§ **Required action**
The records below are to be transcribed in full, exactly as given.
--- Data records ---
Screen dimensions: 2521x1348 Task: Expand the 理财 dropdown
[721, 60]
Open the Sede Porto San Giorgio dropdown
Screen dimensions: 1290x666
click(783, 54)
---
§ **Result**
Screen dimensions: 2521x1348 Task: Expand the 理财 dropdown
[721, 60]
Open the Sede Porto San Giorgio dropdown
Screen dimensions: 1290x666
click(783, 54)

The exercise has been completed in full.